MACC-1 Promotes Endothelium-Dependent Angiogenesis in Gastric Cancer by Activating TWIST1/VEGF-A Signal Pathway

Abstract

Endothelium-dependent angiogenesis is thought to be a crucial step in cancer progression. We previously reported that metastasis-associated in colon cancer-1 (MACC1) contributed to the vasculogenic mimicry in gastric cancer (GC), but it remains unknown whether MACC1 promotes endothelium-dependent angiogenesis of GC and whether TWIST1 is involved in this process. In the present study, we detected MACC1 expression and microvessel density (MVD) by immunohistochemistry in 159 patients with stage I-III GC, and investigated the role of TWIST1 and vascular endothelial growth factor A (VEGF-A) in MACC1-induced endothelium-dependent angiogenesis using nude mice with GC xenografts, and human umbilical vein endothelial cells (HUVECs) that were co-cultured with conditioned media from overexpression and interference MACC1 GC cells. We found that MACC1 expression was positively correlated with an increased MVD and tumor recurrence in GC patients.

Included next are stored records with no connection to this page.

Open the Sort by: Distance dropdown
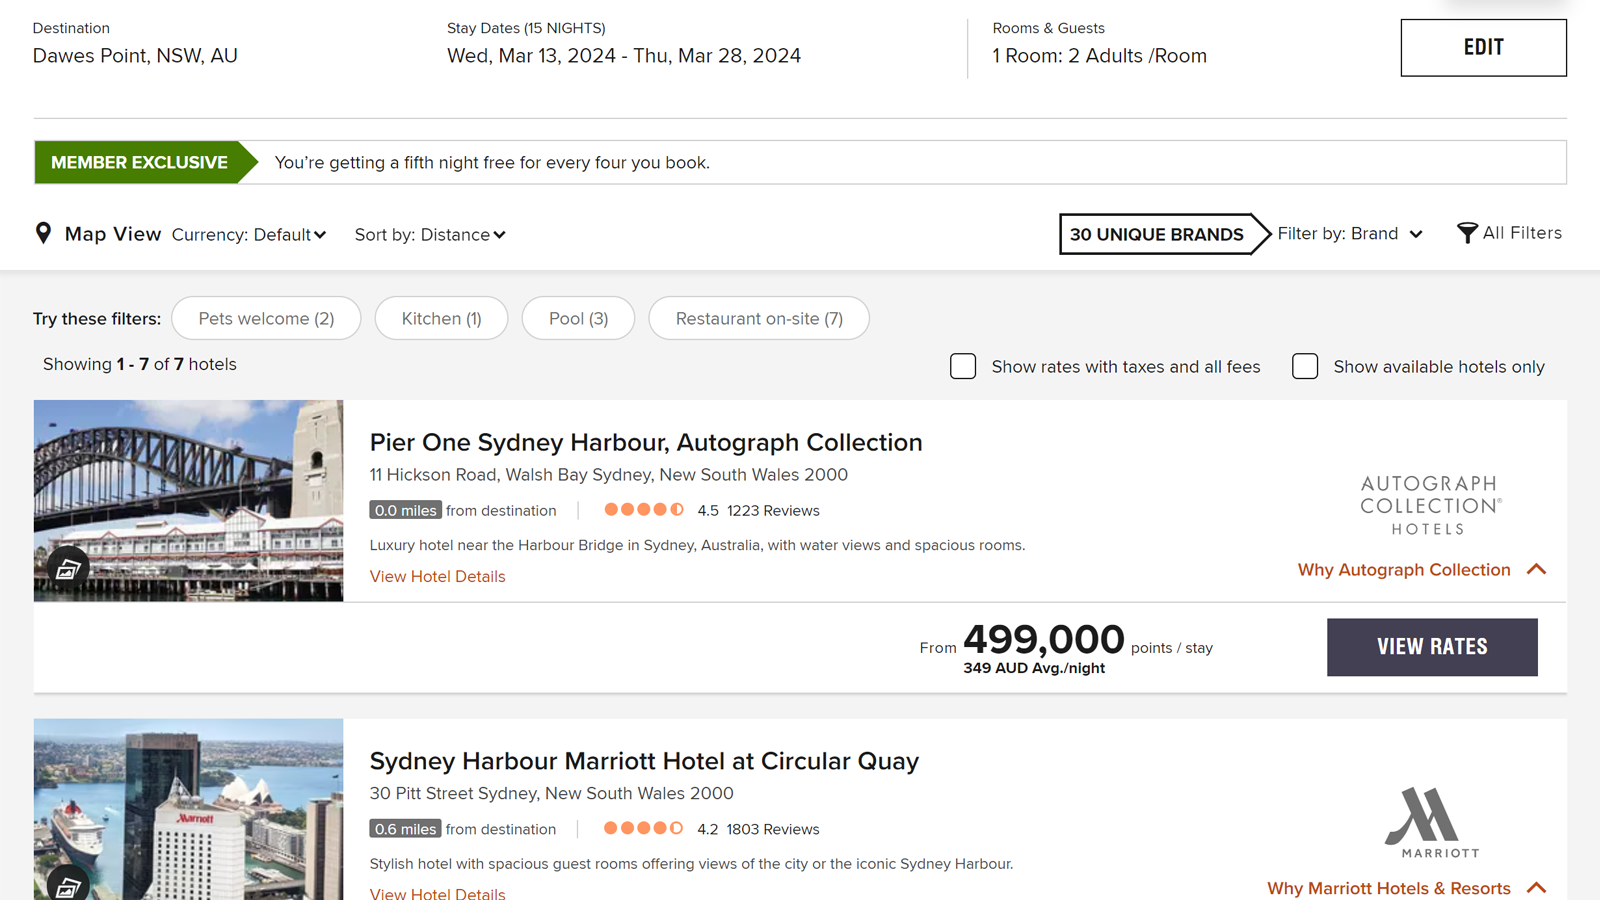Viewport: 1600px width, 900px height. pos(430,235)
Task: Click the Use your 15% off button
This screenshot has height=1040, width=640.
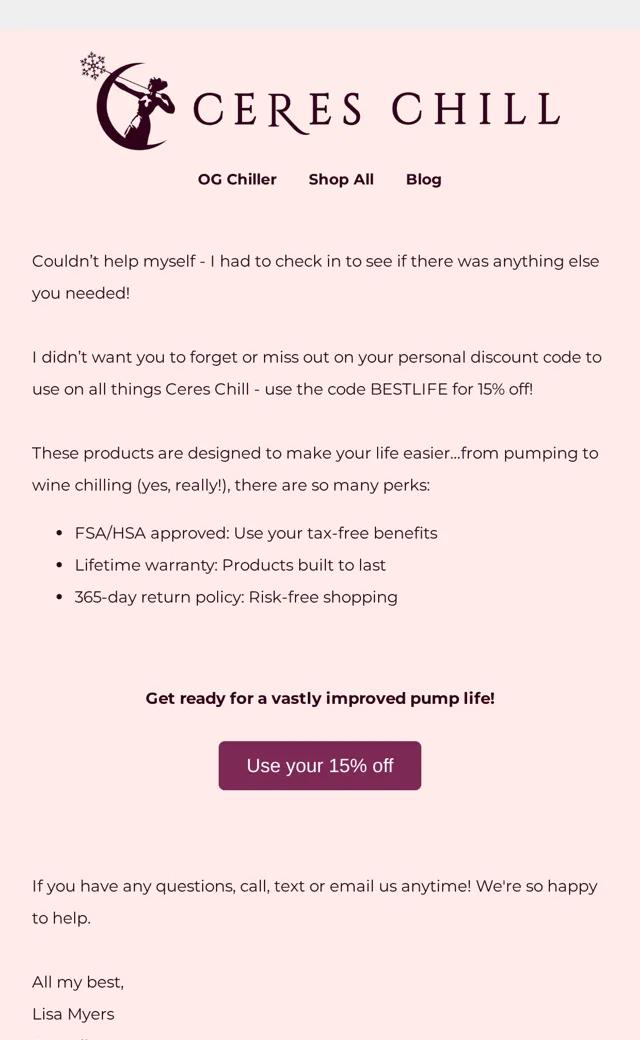Action: click(x=320, y=765)
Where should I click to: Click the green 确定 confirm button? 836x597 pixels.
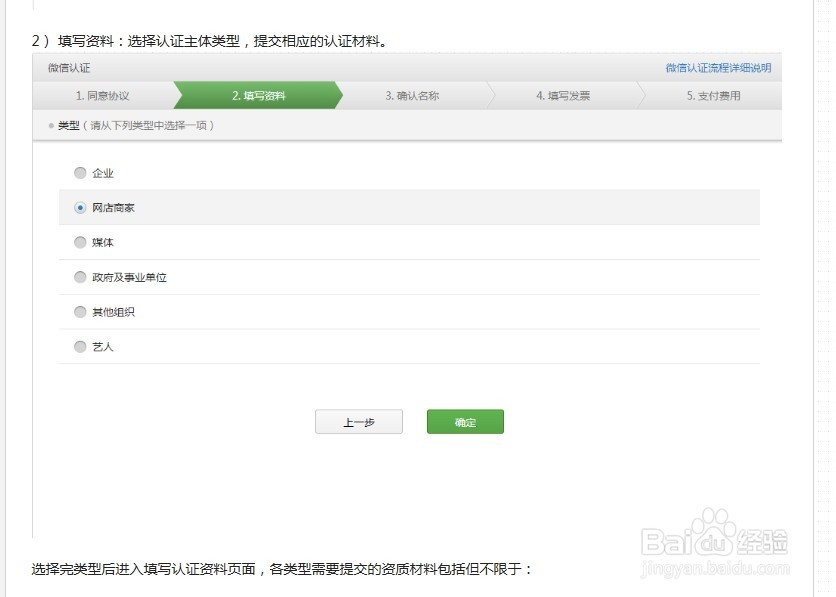[x=465, y=421]
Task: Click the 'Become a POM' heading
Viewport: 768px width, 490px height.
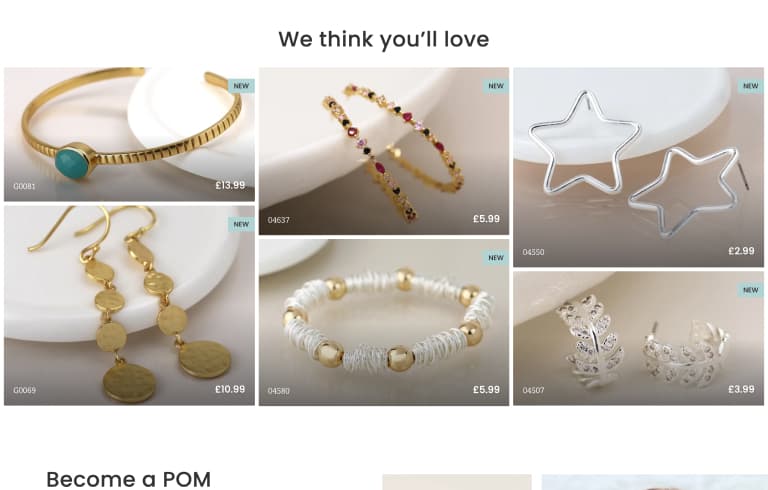Action: tap(129, 479)
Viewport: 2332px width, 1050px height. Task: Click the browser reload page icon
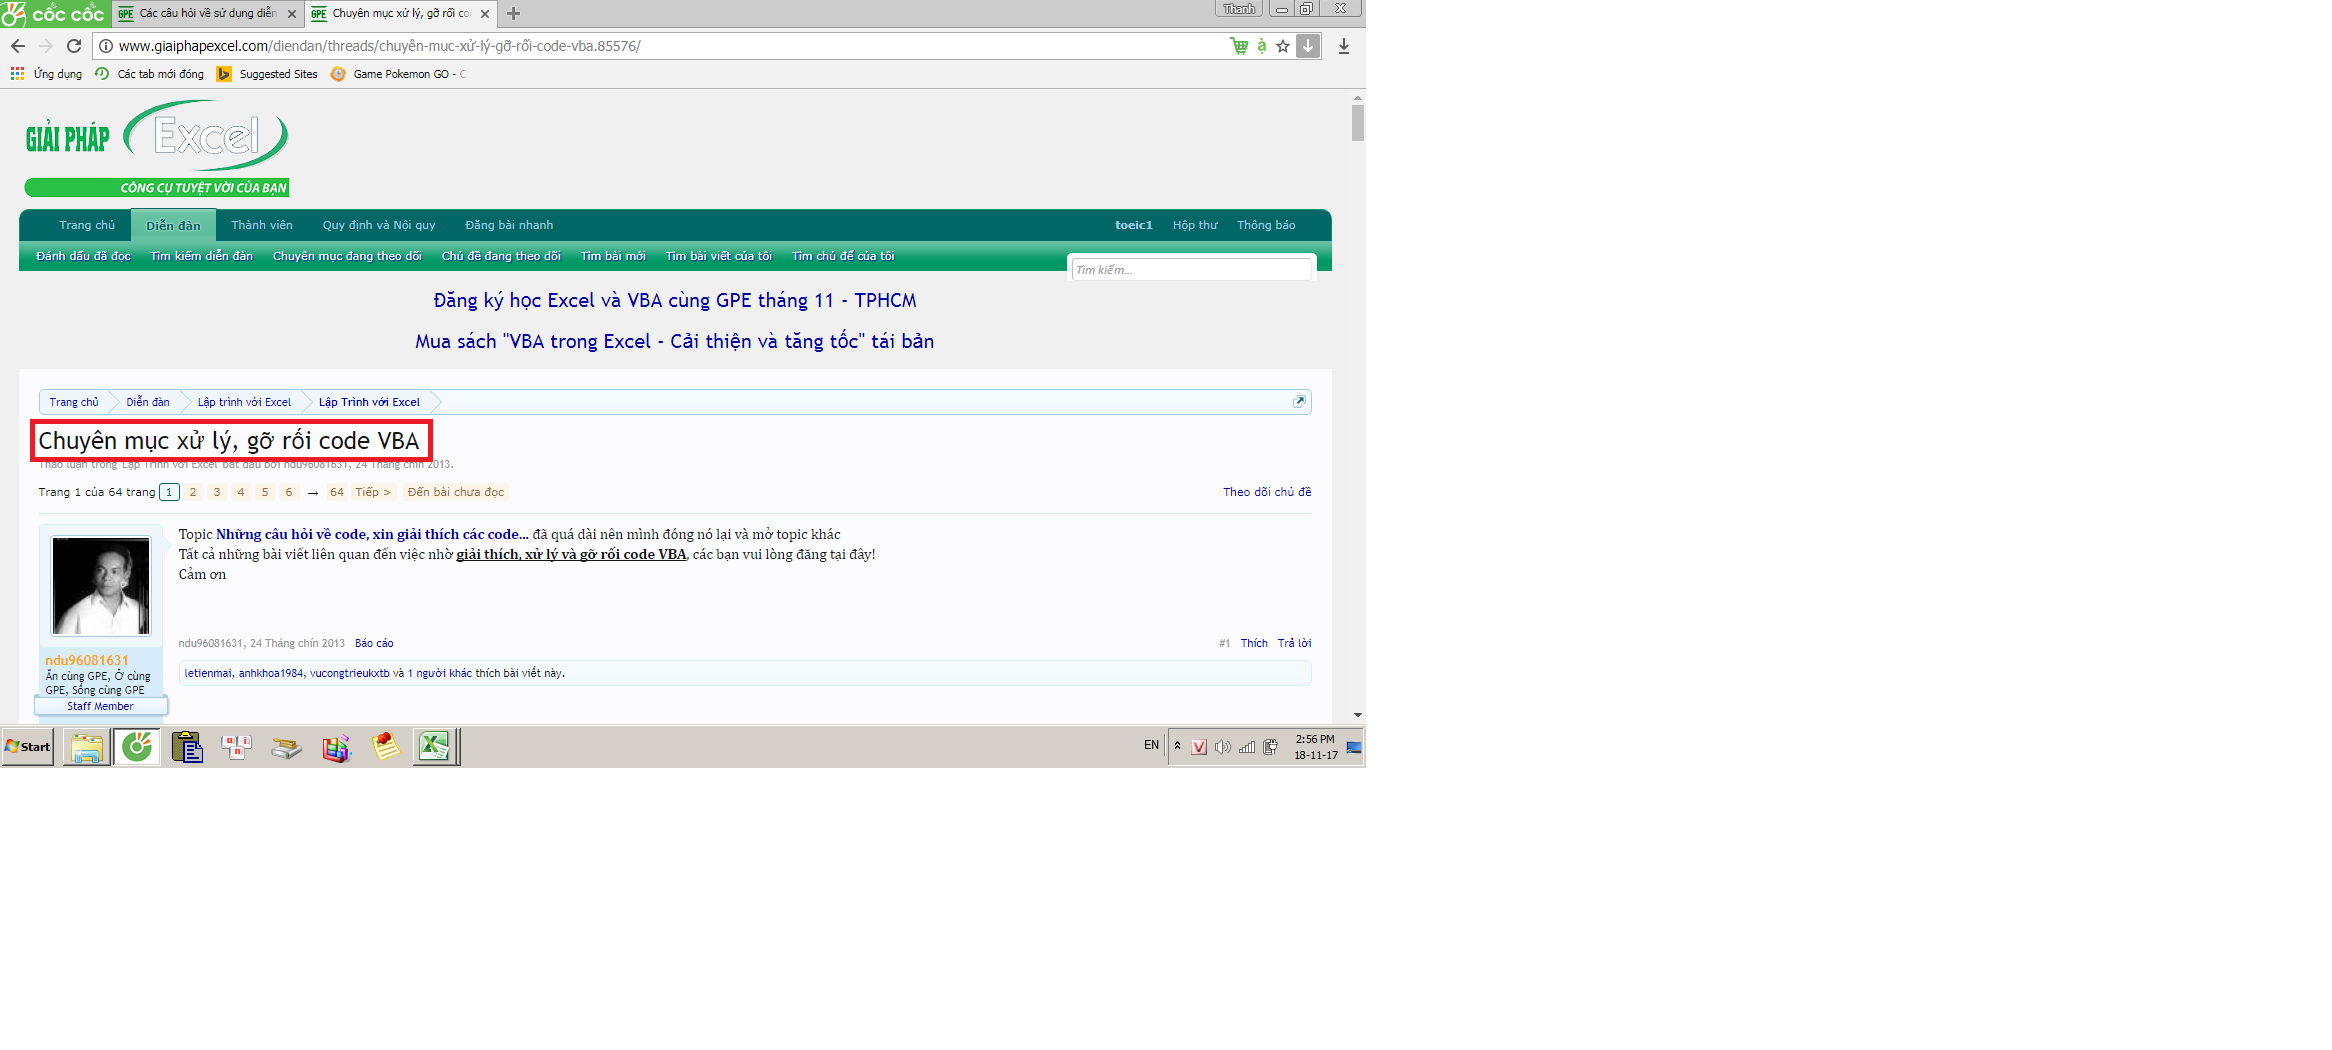pyautogui.click(x=74, y=46)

In GC xenograft models, MACC1 elevated MVD and upregulated the expression of VEGF-A as well as accelerated tumor growth. In addition, MACC1 obviously increased the expression of TWIST1 and induced tube-like formation of HUVECs, whereas attenuation of TWIST1 suppressed the protein expression of VEGF-A and repealed the effect of MACC1 on tube formation. Our findings shed light on the function of MACC1 in endothelium-dependent angiogenesis of GC and suggest potential prognostic and therapeutic value.